With mounting mortgage foreclosures, there has been a rise in the amount of vandalism done by former homeowners on their way out the door. Smashing of porcelain, ripping out of copper pipes, holes punched through wallboard are the aftermath of the bitterness, frustration, and humiliation of those who once had it all and suddenly find themselves out in the cold. With all due respect to these unfortunate folks, they bear a strange resemblance to the Republican Party following the 2006 and 2008 American political re-alignment.
As we wind down the final days of 2009, the historical year in which Barack Obama was inaugurated as the 44th president of the United States, we ask ourselves, "What has the GOP accomplished in the last year?" The answer is a resounding zilch. What can they really take credit for? As House and Senate GOoPers leave Washington on Christmas Day to return to their families in Whitebread, U.S.A., they can share in the satisfaction that they, united as never before, stood in opposition to an enormously popular president and sizeable "Democrat" majorities in their respective chambers, and effectively stifled progress on many fronts. They have reveled in the knowledge that a mere 40 of them were able to hold back the tide of Progressive health care reform and will likely do the same on other pressing matters such as climate change and immigration reform. Almost drunk with power, they now believe themselves to be in the driver’s seat of America’s future.

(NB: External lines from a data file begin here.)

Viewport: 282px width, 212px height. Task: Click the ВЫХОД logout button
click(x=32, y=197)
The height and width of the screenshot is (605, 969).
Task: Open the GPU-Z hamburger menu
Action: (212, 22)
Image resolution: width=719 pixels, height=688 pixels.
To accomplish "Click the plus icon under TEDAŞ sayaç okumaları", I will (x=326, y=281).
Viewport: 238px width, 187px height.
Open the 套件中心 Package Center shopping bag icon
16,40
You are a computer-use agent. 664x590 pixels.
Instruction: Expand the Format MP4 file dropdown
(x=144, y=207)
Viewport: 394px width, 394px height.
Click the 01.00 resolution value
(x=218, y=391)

If indeed, the GOP is drunk, it is most assuredly blind-drunk as it does not appear to see what’s coming around the bend. Even if the GOP picks up 18-20 House seats and 2-3 Senate seats, it remains impotent in terms of legislative opportunities or blocking Obama’s judicial appointments. But that’s not the worst of it. If, by some improbable happenstance, the GOP were to regain control of the Senate during the next 2-3 election cycles, it is likely to be by no more than 1 or 2 seats. Senate Democrats would be in a position to filibuster every GOoPer initiative imaginable; even if a few Conservadems refused to filibuster....It goes without saying that Republicans will lament the fact that Democrats won’t allow legislation to come to a floor vote – how unfair!

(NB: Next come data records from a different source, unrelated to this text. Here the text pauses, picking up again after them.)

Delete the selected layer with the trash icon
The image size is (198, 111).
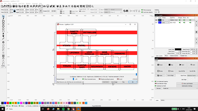coord(196,32)
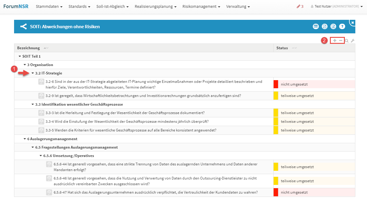The width and height of the screenshot is (367, 202).
Task: Export the list to Excel
Action: tap(333, 26)
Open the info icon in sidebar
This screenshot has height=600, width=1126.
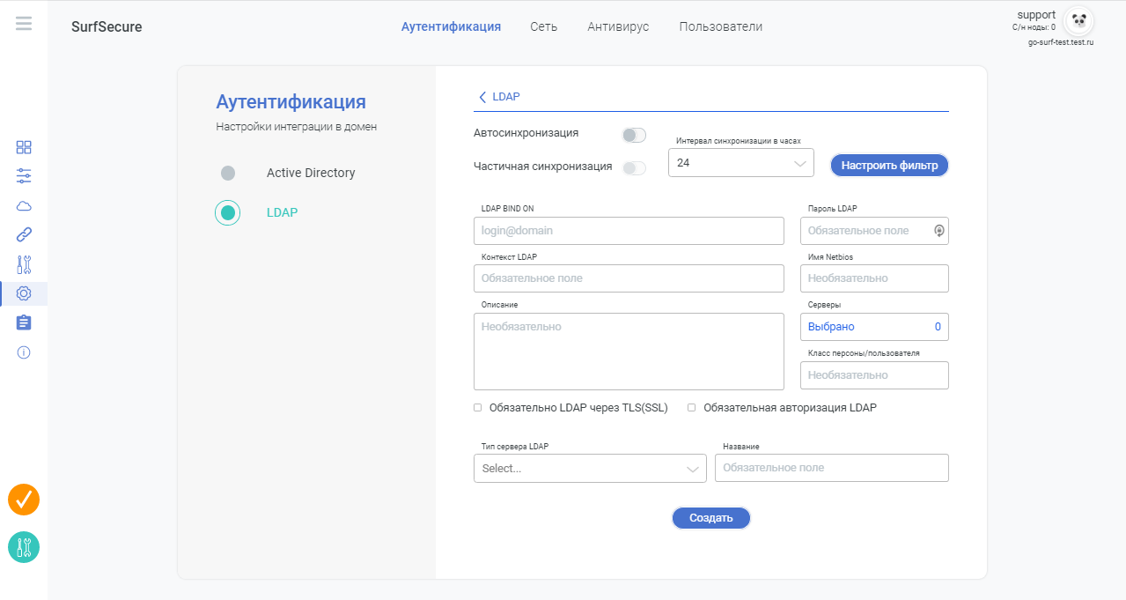[24, 352]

Republicans love Bipartisanship when it benefits Republicans. Witness Obama’s sincere outreach to GOoPers early-on in the HCR debate and the subsequent accusations, by Republicans, that their input was never sought. Well, elections have consequences, don’t they? Senator Sheldon Whitehouse (D-RI) hit the nail on the head when he foretold of the GOP’s day of reckoning; their unavoidable come-uppance. Fear of an uncertain economy has replaced fear of terrorism as the GOP’s disgraceful tool for swaying popular opinion. When the economic engine begins to chug once again, the Republicans will have no smoke screen to hide behind, and will finally be see for what they truly are, cynical opportunists who value political victories over achieving what’s best for working families, the poor, the elderly, the infirm.

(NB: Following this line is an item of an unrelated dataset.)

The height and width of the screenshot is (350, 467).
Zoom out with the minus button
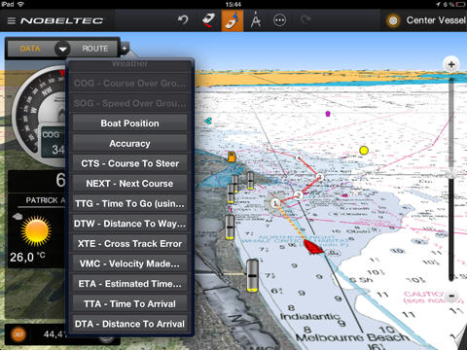tap(451, 296)
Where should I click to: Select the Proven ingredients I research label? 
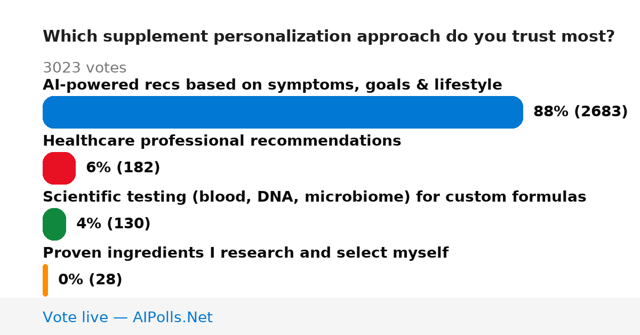[245, 253]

Yes, as a result of the GOP’s strident opposition and that of their well-endowed lobbyist co-conspirators, the HCR legislation that will ultimately be enacted into law will only be a vaguely-recognizable shell of what it could have been. It is true that Barack Obama and the Democrats expended considerable political capital to achieve a somewhat-hollow victory. But it is also true that the Republicans may have shot their wad and what little good will they still commanded in attempting to perpetuate the status quo; what the GOP does best. If their fortunes rest in the hands of Michael Steele and the Teabaggers, and not solid accomplishments, Republicans are likely to remain "the opposition."